For this exercise, restate word for word only the lines from the one containing "The image size is (597, 735)." through the last line below. Pictures do not get copied.

__EXTRACTED ENTRIES__.
────

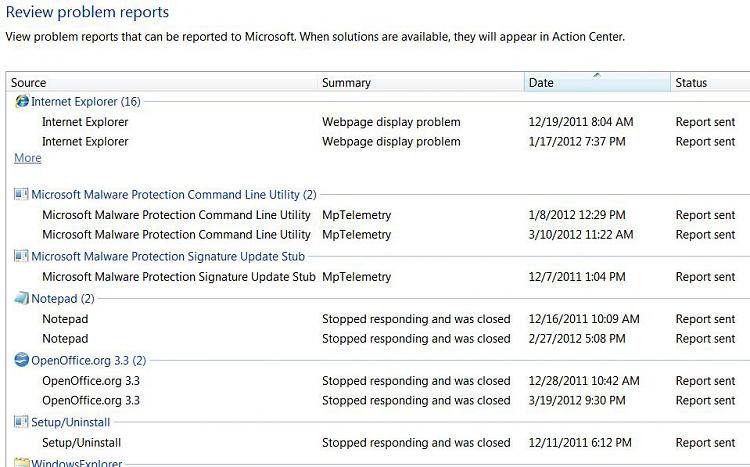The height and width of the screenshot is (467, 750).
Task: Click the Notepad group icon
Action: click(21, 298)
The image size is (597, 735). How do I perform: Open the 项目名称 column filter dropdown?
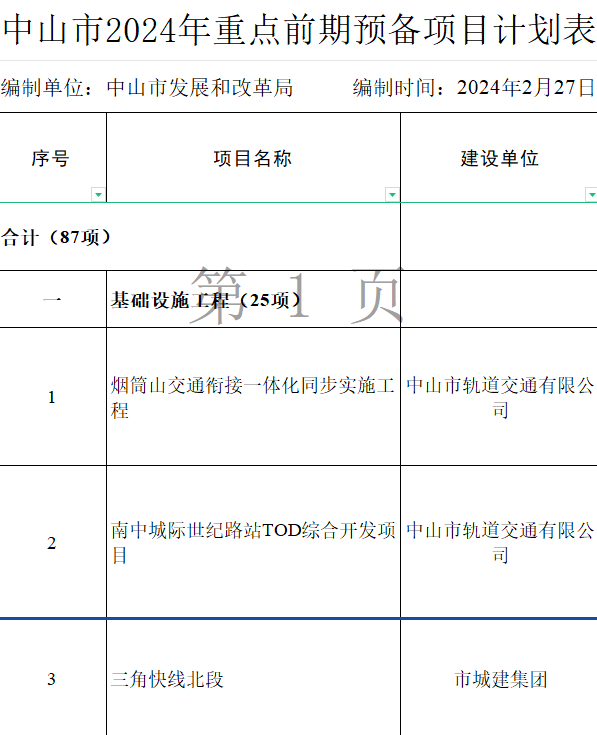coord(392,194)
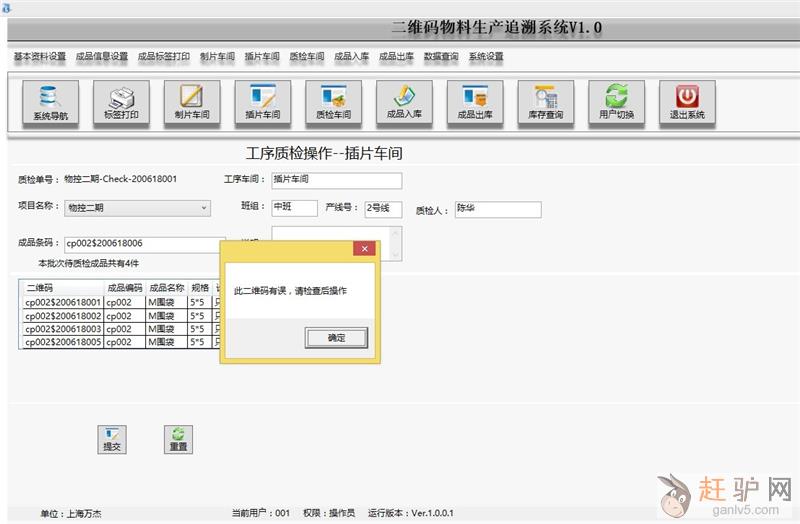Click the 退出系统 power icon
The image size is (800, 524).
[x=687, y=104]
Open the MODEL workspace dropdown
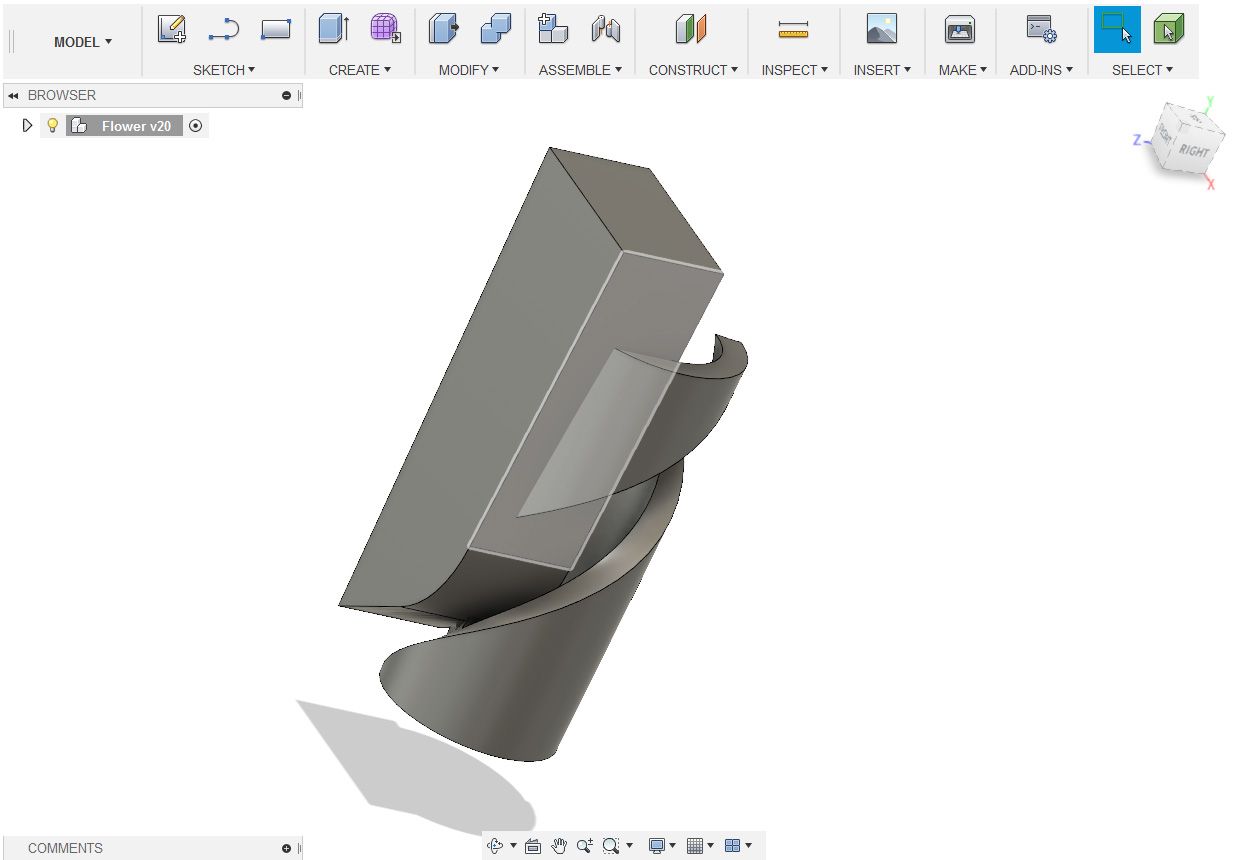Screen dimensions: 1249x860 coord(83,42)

────

__RESPONSE__.
The image size is (597, 735). How do I perform: Open the 项目名称 column filter dropdown?
coord(392,194)
Click the 退出系统 power icon
The image size is (800, 524).
[x=687, y=104]
Open the MODEL workspace dropdown
Screen dimensions: 1249x860 coord(83,42)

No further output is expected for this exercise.